~ 7 ~
Tajemnica Remusa wyszła na jaw. Jego przyjaciele byli tak bardzo upierdliwi, że mimo, iż niechętnie, to wyznał im swoją tajemnicę.
Trójka Gryfonów nie kryła zaskoczenia, jednakże nie przejawiali strachu i obrzydzenia, czego spodziewał się Remus. Chłopak poczuł ogromną ulgę wyznając owy sekret swoim przyjaciołom. Był szczęśliwy, kiedy nie odwrócili się od niego, tylko zapewnili, że zabiorą jego tajemnicę do grobu.
— Słowo Gryfona — Rzekł poważnie Syriusz, przykładając sobie dłoń do piersi.
James i Peter uczynili ten sam gest, na którego widok Remus parsknął śmiechem i zapytał:
— Co powiecie na szybki wypad do kuchni? Zgłodniałem.
— Czy mógłbym przepisać od Ciebie esej na Transmutację? — Zapytał Syriusz, na co blondwłosa dziewczyna wywróciła ostentacyjnie oczami.
— A co? Remus nie wyrobił się z pisaniem pracy dla siebie i waszej trójki? — Mówiąc to, wskazała na Syriusza, Jamesa i Petera, którzy z udawanym zawstydzeniem spuścili głowy w dół.
— Daj spokój, Kathryn — Rzekł James, uśmiechając się zawadiacko — Ostatnio dałem Ci przepisać esej na Zielarstwo.
— Który również miałeś od Remusa — Wtrąciła Kathryn Wright, kręcąc przy tym głową z dezaprobatą — W porządku. Weźcie ten esej i dajcie mi już spokój.
— A dokąd to się tak śpieszysz? — Zapytał James, mrużąc podejrzliwie oczy.
— Umówiłam się z Lily na błoniach.
Potter już otwierał usta by coś powiedzieć, lecz dziewczyna mu przerwała, mówiąc:
— Nie. Nie możesz iść ze mną, James.
Kathryn pożegnała się z przyjaciółmi i opuściła Pokój Wspólny. Przy portrecie Grubej Damy minęła się ze Scarlett, która od razu przykuła uwagę Syriusza. Jego spojrzenie zauważył Peter.
— W co się tak wpatrujesz?
— W moją nową koleżankę. Dziwne, że jeszcze nie poprosiła mnie abym oprowadził ją po Hogwarcie — Odparł posępnie Syriusz.
— To zadanie prefektów — Oznajmił Remus, który właśnie dołączył do przyjaciół i rozsiadł się wygodnie na kanapie.

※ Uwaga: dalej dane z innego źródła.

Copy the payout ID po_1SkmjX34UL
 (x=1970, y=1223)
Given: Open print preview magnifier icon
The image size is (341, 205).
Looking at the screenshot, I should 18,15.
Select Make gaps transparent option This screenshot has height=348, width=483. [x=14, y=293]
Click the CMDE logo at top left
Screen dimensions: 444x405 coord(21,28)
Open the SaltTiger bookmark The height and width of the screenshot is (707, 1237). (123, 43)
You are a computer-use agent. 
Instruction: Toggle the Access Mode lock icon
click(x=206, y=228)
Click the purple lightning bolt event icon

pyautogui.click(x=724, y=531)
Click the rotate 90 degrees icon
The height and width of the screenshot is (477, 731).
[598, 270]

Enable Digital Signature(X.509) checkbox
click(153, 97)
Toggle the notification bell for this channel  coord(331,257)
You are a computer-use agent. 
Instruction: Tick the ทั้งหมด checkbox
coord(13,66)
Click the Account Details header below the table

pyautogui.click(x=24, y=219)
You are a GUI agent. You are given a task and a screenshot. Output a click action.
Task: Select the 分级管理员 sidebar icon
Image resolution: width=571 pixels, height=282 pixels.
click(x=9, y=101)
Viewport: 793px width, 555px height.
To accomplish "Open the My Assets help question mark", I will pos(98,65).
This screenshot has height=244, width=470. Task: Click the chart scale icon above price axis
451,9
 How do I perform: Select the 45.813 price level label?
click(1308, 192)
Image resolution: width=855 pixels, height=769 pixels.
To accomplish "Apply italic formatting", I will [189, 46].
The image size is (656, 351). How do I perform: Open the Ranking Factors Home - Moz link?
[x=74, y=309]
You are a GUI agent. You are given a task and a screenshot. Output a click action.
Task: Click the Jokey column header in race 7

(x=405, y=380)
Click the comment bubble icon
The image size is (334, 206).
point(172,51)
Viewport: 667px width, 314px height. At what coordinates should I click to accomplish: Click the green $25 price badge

— Czyli mam czekać do momentu aż zostanę prefektem? — Zapytał Syriusz z wyraźnym wyrzutem w głosie.
— Ty prefektem? — James zaśmiał się głośno na te słowa — Prędzej Peter zostanie dyrektorem Hogwartu.
Black rzucił w przyjaciela poduszką i ponownie zerknął w stronę Scarlett. Owe spojrzenie nie umknęło uwadze jego przyjaciołom.
— Daj spokój, Syriuszu — Westchnął James — To jeszcze dzieciak.
— Jest młodsza od nas o rok — Wtrącił Remus.
— Rok temu byliśmy dzieciakami! — Rzekł gorliwie Potter.
— Przymknijcie się, przygłupy. Jeszcze nas usłyszy — Mruknął cicho Syriusz i niechętnie odwrócił wzrok od Scarlett.